## WHAT THIS TASK INVOLVES
Your task is to set down the records below again, exactly.

..............................

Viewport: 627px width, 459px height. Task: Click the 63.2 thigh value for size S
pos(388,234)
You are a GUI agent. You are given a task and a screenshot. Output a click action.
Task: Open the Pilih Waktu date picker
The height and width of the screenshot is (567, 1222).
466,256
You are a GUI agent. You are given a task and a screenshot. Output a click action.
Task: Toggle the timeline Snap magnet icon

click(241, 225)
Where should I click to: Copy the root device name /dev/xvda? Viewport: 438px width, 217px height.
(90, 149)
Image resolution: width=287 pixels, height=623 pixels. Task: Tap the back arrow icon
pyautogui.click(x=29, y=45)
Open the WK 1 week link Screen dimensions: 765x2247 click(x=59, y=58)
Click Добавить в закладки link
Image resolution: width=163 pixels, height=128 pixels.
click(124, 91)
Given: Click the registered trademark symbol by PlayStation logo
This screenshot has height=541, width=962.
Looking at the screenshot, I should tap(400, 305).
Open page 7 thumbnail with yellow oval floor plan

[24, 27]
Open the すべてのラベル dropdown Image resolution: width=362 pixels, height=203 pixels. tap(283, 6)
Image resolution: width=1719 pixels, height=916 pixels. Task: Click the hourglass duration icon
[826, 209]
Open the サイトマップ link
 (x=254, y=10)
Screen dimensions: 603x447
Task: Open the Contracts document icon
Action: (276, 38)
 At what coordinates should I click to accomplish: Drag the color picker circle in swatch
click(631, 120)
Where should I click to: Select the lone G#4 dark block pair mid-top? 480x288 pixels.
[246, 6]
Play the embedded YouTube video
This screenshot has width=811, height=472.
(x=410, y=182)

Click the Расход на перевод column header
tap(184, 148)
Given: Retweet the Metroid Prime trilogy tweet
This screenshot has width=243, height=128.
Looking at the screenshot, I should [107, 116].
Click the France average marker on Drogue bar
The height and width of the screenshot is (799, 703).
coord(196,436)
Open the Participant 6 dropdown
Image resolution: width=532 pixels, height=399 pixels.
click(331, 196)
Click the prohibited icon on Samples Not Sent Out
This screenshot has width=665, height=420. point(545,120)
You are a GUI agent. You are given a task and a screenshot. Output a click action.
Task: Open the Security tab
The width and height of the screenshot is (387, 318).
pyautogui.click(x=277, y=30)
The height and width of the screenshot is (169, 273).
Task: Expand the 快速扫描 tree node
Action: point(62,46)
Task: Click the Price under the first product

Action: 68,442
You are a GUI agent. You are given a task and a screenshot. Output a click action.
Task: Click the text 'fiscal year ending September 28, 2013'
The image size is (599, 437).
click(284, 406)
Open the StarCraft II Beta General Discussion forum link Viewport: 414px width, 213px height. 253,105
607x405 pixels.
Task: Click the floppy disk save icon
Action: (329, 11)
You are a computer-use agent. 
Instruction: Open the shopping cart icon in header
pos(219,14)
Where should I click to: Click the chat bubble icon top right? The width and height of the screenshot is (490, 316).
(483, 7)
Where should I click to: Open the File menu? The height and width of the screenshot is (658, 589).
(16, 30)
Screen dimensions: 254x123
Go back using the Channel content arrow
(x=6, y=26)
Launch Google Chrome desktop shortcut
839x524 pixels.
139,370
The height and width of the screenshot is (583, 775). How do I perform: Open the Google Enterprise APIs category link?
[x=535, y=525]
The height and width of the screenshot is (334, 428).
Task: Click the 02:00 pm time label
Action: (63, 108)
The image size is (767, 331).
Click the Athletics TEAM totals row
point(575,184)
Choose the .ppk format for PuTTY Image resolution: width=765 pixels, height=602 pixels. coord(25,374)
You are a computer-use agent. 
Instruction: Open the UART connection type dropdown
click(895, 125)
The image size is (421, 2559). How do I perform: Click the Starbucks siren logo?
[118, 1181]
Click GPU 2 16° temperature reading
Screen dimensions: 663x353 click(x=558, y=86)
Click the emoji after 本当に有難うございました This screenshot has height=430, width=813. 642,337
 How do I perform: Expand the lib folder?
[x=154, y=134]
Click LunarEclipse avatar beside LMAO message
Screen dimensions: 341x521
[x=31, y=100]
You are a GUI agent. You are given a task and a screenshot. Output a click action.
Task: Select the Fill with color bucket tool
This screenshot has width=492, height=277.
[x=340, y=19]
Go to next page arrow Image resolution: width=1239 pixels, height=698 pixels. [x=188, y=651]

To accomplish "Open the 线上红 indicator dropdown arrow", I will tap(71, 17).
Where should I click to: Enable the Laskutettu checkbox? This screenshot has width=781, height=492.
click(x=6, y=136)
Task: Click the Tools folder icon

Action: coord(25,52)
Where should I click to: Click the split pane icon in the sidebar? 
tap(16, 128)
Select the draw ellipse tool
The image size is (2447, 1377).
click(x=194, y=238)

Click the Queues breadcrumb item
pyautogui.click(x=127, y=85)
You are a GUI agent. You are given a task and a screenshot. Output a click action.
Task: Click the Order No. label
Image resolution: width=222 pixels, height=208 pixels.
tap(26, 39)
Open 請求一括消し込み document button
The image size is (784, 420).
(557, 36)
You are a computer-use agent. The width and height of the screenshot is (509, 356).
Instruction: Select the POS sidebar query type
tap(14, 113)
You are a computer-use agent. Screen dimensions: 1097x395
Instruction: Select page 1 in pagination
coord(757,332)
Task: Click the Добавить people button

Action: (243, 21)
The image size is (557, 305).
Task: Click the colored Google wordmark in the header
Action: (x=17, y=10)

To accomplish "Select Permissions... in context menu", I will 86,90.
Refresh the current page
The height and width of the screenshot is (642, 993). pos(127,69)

..............................

## EXERCISE ANSWER
Viewport: 627px width, 459px height. Task: Click the 63.2 thigh value for size S
pos(388,234)
You are a GUI agent. You are given a task and a screenshot. Output a click action.
Task: Open the Pilih Waktu date picker
The height and width of the screenshot is (567, 1222).
466,256
You are a GUI agent. You are given a task and a screenshot. Output a click action.
Task: Toggle the timeline Snap magnet icon

click(241, 225)
Where should I click to: Copy the root device name /dev/xvda? Viewport: 438px width, 217px height.
(90, 149)
Image resolution: width=287 pixels, height=623 pixels. Task: Tap the back arrow icon
pyautogui.click(x=29, y=45)
Open the WK 1 week link Screen dimensions: 765x2247 click(x=59, y=58)
Click Добавить в закладки link
Image resolution: width=163 pixels, height=128 pixels.
click(124, 91)
Given: Click the registered trademark symbol by PlayStation logo
This screenshot has height=541, width=962.
Looking at the screenshot, I should tap(400, 305).
Open page 7 thumbnail with yellow oval floor plan

[24, 27]
Open the すべてのラベル dropdown Image resolution: width=362 pixels, height=203 pixels. tap(283, 6)
Image resolution: width=1719 pixels, height=916 pixels. Task: Click the hourglass duration icon
[826, 209]
Open the サイトマップ link
 (x=254, y=10)
Screen dimensions: 603x447
Task: Open the Contracts document icon
Action: (276, 38)
 At what coordinates should I click to accomplish: Drag the color picker circle in swatch
click(631, 120)
Where should I click to: Select the lone G#4 dark block pair mid-top? 480x288 pixels.
[246, 6]
Play the embedded YouTube video
This screenshot has width=811, height=472.
(x=410, y=182)

Click the Расход на перевод column header
tap(184, 148)
Given: Retweet the Metroid Prime trilogy tweet
This screenshot has width=243, height=128.
Looking at the screenshot, I should [107, 116].
Click the France average marker on Drogue bar
The height and width of the screenshot is (799, 703).
coord(196,436)
Open the Participant 6 dropdown
Image resolution: width=532 pixels, height=399 pixels.
click(331, 196)
Click the prohibited icon on Samples Not Sent Out
This screenshot has width=665, height=420. point(545,120)
You are a GUI agent. You are given a task and a screenshot. Output a click action.
Task: Open the Security tab
The width and height of the screenshot is (387, 318).
pyautogui.click(x=277, y=30)
The height and width of the screenshot is (169, 273).
Task: Expand the 快速扫描 tree node
Action: point(62,46)
Task: Click the Price under the first product

Action: 68,442
You are a GUI agent. You are given a task and a screenshot. Output a click action.
Task: Click the text 'fiscal year ending September 28, 2013'
The image size is (599, 437).
click(284, 406)
Open the StarCraft II Beta General Discussion forum link Viewport: 414px width, 213px height. 253,105
607x405 pixels.
Task: Click the floppy disk save icon
Action: (329, 11)
You are a computer-use agent. 
Instruction: Open the shopping cart icon in header
pos(219,14)
Where should I click to: Click the chat bubble icon top right? The width and height of the screenshot is (490, 316).
(483, 7)
Where should I click to: Open the File menu? The height and width of the screenshot is (658, 589).
(16, 30)
Screen dimensions: 254x123
Go back using the Channel content arrow
(x=6, y=26)
Launch Google Chrome desktop shortcut
839x524 pixels.
139,370
The height and width of the screenshot is (583, 775). How do I perform: Open the Google Enterprise APIs category link?
[x=535, y=525]
The height and width of the screenshot is (334, 428).
Task: Click the 02:00 pm time label
Action: (63, 108)
The image size is (767, 331).
Click the Athletics TEAM totals row
point(575,184)
Choose the .ppk format for PuTTY Image resolution: width=765 pixels, height=602 pixels. coord(25,374)
You are a computer-use agent. 
Instruction: Open the UART connection type dropdown
click(895, 125)
The image size is (421, 2559). How do I perform: Click the Starbucks siren logo?
[118, 1181]
Click GPU 2 16° temperature reading
Screen dimensions: 663x353 click(x=558, y=86)
Click the emoji after 本当に有難うございました This screenshot has height=430, width=813. 642,337
 How do I perform: Expand the lib folder?
[x=154, y=134]
Click LunarEclipse avatar beside LMAO message
Screen dimensions: 341x521
[x=31, y=100]
You are a GUI agent. You are given a task and a screenshot. Output a click action.
Task: Select the Fill with color bucket tool
This screenshot has width=492, height=277.
[x=340, y=19]
Go to next page arrow Image resolution: width=1239 pixels, height=698 pixels. [x=188, y=651]

To accomplish "Open the 线上红 indicator dropdown arrow", I will tap(71, 17).
Where should I click to: Enable the Laskutettu checkbox? This screenshot has width=781, height=492.
click(x=6, y=136)
Task: Click the Tools folder icon

Action: coord(25,52)
Where should I click to: Click the split pane icon in the sidebar? 
tap(16, 128)
Select the draw ellipse tool
The image size is (2447, 1377).
click(x=194, y=238)

Click the Queues breadcrumb item
pyautogui.click(x=127, y=85)
You are a GUI agent. You are given a task and a screenshot. Output a click action.
Task: Click the Order No. label
Image resolution: width=222 pixels, height=208 pixels.
tap(26, 39)
Open 請求一括消し込み document button
The image size is (784, 420).
(557, 36)
You are a computer-use agent. The width and height of the screenshot is (509, 356).
Instruction: Select the POS sidebar query type
tap(14, 113)
You are a computer-use agent. Screen dimensions: 1097x395
Instruction: Select page 1 in pagination
coord(757,332)
Task: Click the Добавить people button

Action: (243, 21)
The image size is (557, 305).
Task: Click the colored Google wordmark in the header
Action: (x=17, y=10)

To accomplish "Select Permissions... in context menu", I will 86,90.
Refresh the current page
The height and width of the screenshot is (642, 993). pos(127,69)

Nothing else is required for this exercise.